В него по очереди смотрит каждый из четырех либертенов, садясь в кресло перед окном, что выходит на двор, который являет собой “теллурическую камеру” удовольствий; ни единого звука или слова не долетает оттуда, зато всматривание сопровождается бравурным фортепьянным аккомпанементом, далеким гулом канонады, радиопередачей с чтением 99 кантона Эзры Паунда. Привилегированный наблюдатель вскоре оказывается на дворе, чтобы получить свою долю наслаждения.
Итак, есть три смысловых ракурса: автора, зрителя и либертена. В последнем “круге” автор максимально самоустраняется, оставив зрителя наедине с либертеном, за спиной либертена, снабжая его глазами либертена, – то есть сводит все ракурсы воедино, фокусируя их напряжение в луче бинокля. То, что мы видим, является “операцией” – одной из основных структурных единиц садовского мира, синхрония принуждений ². Эта фигура имеет оптическую ось, приводящую ее в движение: наш взгляд. Пытают, чтобы смотреть, и смотрят, чтобы пытать. Обычно взгляд служит присвоению; здесь же, позволяя моментально преодолеть расстояние между наблюдателем и объектом, взгляд становится сильнейшим средством экзекуций – незримое, бесконечно удлиняемое лезвие. На той стороне уже нет ни политики, ни выгоды, ни литературы, ни имен. Салò наконец обретает чистую – кинематографическую - энергию боли.
И эта пытка будет длиться вечно – во славу тех, кто ее не выдержал.
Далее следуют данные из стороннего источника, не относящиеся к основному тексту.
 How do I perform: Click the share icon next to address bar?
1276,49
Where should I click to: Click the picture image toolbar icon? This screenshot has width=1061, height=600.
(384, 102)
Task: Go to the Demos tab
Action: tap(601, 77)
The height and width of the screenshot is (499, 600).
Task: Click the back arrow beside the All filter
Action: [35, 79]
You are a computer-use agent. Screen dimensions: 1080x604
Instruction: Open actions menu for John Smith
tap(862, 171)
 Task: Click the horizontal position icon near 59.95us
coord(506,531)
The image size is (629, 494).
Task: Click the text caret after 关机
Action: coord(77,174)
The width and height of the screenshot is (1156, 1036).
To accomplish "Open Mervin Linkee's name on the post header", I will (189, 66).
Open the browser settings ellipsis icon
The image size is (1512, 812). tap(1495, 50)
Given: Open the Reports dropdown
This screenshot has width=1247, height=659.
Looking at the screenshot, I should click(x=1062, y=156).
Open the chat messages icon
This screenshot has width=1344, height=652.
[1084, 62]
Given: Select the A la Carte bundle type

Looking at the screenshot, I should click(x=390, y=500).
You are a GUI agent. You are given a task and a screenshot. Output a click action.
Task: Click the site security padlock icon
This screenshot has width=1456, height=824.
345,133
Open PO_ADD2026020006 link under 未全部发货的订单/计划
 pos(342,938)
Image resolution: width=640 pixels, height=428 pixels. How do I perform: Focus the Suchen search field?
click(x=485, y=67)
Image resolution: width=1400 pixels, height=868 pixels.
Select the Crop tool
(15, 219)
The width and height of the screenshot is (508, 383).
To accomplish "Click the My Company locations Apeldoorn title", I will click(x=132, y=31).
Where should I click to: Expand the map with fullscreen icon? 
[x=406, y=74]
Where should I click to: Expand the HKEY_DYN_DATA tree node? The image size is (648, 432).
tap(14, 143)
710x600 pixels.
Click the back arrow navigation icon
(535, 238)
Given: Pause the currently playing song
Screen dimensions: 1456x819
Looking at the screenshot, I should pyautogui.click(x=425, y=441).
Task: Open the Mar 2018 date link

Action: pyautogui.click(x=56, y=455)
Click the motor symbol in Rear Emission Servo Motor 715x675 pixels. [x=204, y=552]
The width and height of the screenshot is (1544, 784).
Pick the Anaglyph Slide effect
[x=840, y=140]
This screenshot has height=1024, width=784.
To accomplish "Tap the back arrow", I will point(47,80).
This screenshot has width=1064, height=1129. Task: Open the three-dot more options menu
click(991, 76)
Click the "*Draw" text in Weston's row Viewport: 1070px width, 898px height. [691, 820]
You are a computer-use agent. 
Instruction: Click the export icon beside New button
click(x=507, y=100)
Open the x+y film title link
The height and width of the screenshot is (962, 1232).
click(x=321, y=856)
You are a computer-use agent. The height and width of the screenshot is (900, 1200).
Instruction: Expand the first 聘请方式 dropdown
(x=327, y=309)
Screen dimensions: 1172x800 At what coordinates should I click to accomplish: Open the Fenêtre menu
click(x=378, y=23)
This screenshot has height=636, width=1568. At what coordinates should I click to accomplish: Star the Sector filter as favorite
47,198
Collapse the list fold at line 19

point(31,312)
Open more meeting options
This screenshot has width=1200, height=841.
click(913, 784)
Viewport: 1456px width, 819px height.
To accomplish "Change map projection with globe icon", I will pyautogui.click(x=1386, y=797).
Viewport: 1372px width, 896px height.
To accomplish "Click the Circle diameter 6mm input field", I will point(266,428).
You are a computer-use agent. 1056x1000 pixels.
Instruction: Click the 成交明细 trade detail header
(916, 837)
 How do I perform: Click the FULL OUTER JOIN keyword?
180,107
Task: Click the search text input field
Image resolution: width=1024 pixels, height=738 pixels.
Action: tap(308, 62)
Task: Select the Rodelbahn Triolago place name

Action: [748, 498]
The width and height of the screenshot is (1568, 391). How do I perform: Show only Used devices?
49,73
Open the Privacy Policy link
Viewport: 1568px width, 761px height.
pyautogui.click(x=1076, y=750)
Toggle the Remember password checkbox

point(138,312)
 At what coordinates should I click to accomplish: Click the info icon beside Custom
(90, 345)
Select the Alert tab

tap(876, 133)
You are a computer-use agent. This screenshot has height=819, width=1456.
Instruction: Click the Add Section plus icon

¹ “…садовский секрет – это всего лишь театральная форма одиночества; он на время десоциализирует преступление; в глубоко словесном мире он осуществляет редкий парадокс: парадокс немого действия; а поскольку единственная реальность у Сада – это реальность рассказа, безмолвие “камеры” полностью смешивается с пробелом в повествовании: смысл обрывается”. - Ролан Барт. Сад-1. – Маркиз де Сад и ХХ век. Пер. с франц. – М.: РИК “Культура”, 1992. – С. 184-185.
² “Эротический код состоит из единиц, уоторые были тщательно определены и поименованы самим Садом. Минимальная единица – позиция (posture); это наименьшая комбинация, которую можно вообразить, так как она охватывает лишь одно действие и телесную точку его приложения /…/ Комбинация позиций составляет единицу более высокого ранга, называемую операцией. Операция требует нескольких исполнителей; если операцию рассматривают как застывшую картину, как ансамбль одновременных положений, то ее называют фигурой… объем фигуры определяется простанственными принуждениями (все эротические места должны быть заняты одновременно)”. - Ролан Барт. Сад-1. – Там же, с. 199.
Салò, или 120 дней Содома / Salò o le 120 giornate di Sodoma (1975, Италия-Франция, 116`), режиссура: Пьер Паоло Пазолини, сценарий: Пьер Паоло Пазолини, Серджио Читти, по роману Донатьена-Альфонса-Франсуа де Сада “120 дней Содома”, оператор: Тонино Делли Колли, актеры: Джорджио Катальди, Умберто Паоло Квинтавалле, Альдо Валлетти, Катерина Боратто, Эльса Де Джоржи, производство: Produzioni Europee Associati (PEA).